* **Problem set**
1) List each event in the procedural history of the case against Kwan that the deputy attorney general summarized in the hearing report.
2) In the hearing report, who presided over the evidentiary hearing where Kwan testified?
3) Go on with the report on Kwan's hearing before the Physical Therapy Board of California, starting after its final sentence.
───── Document excerpt
Scott Wei Ho Kwan, a licensed physical therapist, told the Physical Therapy Board of California on Dec. 11 that he accepts responsibility for lapses in supervision and recordkeeping that led to discipline after a 2018 patient complaint.
Kwan testified under oath during an evidentiary hearing presided over by Administrative Law Judge Corin Wong and summarized corrective steps he said his clinic has taken, including removing electrical stimulation and traction from duties performed by unlicensed aides, assigning and labeling single‑use electrodes for patients, and implementing written competency sign‑offs and more complete SOAP documentation. “I accept responsibility for that,” Kwan said when asked whether he failed to maintain adequate and accurate records.
Deputy Attorney General Jade Walensky, representing the people of the State of California, reminded the board the burden is on the petitioner to prove clear and convincing rehabilitation. Walensky summarized the accusation — which alleged multiple causes for discipline related to inadequate supervision, documentation failures and permitting unlicensed practice — and the procedural history, including an ALJ proposed decision, a board rejection, a Superior Court remand and a subsequent board order placing Kwan on four years’ probation. Walensky argued that mere compliance with probationary terms does not, on its own, establish rehabilitation and urged the board to deny the petition.
──────────
───── Dataset
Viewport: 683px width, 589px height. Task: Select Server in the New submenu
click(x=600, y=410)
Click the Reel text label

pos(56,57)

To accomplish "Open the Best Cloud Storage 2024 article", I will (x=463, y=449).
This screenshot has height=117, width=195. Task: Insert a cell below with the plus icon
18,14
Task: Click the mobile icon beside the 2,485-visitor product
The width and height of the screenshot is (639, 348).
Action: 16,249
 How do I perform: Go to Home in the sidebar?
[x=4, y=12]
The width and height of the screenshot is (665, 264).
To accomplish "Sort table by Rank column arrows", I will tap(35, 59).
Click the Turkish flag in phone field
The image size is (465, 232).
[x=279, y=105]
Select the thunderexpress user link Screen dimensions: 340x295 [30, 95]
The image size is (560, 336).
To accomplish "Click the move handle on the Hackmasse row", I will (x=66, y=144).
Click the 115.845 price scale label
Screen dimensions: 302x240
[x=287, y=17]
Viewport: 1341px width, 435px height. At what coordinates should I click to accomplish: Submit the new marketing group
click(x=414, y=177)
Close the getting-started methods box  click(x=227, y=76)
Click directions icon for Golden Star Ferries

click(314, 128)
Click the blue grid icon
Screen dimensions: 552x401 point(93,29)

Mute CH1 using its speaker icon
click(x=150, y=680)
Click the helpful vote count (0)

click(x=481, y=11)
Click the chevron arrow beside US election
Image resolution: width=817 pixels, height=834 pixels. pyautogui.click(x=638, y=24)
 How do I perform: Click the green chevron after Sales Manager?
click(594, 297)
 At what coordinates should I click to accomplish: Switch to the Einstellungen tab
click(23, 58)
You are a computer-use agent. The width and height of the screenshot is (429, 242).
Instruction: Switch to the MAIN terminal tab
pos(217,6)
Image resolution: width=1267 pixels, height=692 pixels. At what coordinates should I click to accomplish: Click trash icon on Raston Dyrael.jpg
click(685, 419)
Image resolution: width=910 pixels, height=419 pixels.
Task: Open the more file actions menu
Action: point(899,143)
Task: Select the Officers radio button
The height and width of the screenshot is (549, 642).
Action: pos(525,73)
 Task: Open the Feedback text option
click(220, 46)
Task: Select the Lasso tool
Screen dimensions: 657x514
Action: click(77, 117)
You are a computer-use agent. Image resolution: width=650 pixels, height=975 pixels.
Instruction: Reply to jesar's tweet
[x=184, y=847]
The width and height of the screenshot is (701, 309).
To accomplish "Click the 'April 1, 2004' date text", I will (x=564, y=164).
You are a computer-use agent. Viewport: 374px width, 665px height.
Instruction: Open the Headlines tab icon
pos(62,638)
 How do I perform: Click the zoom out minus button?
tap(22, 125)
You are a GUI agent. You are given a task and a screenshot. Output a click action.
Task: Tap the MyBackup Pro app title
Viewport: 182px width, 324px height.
──────────
* **Task results**
1)
- An ALJ proposed decision
- A board rejection
- A Superior Court remand
- A subsequent board order placing Kwan on four years' probation

2) Administrative Law Judge Corin Wong

3)
Kwan told the board he has completed roughly three of four years of the current probation and that the office has changed training and documentation practices ‘‘right away’’ after the events that prompted the discipline. He introduced two documents — an electrical‑stimulation policy and a physical‑therapist‑aide competency checklist — which the judge admitted over the Attorney General’s objection. Kwan described operational details: the clinic uses labeled electrode kits for individual patients, therapists now apply and set parameters for electrical treatment when used, and competency documentation for aides is retained in personnel files.
After testimony and cross‑examination, the Attorney General made a closing argument urging denial of the petition. Kwan delivered a closing statement asking the board to consider the changes and the time served on probation. The presiding judge closed the record and submitted the matter to the board; the board adjourned to closed session to deliberate, and no final decision was announced at the session’s close.
The board’s materials list the agency case number as 7202025005362 and OAH number 2025100529. Exhibits admitted during the hearing included the clinic’s electrode‑use policy and a PT‑aide competency checklist. The matter will be decided following closed‑session deliberations and any additional required process under law.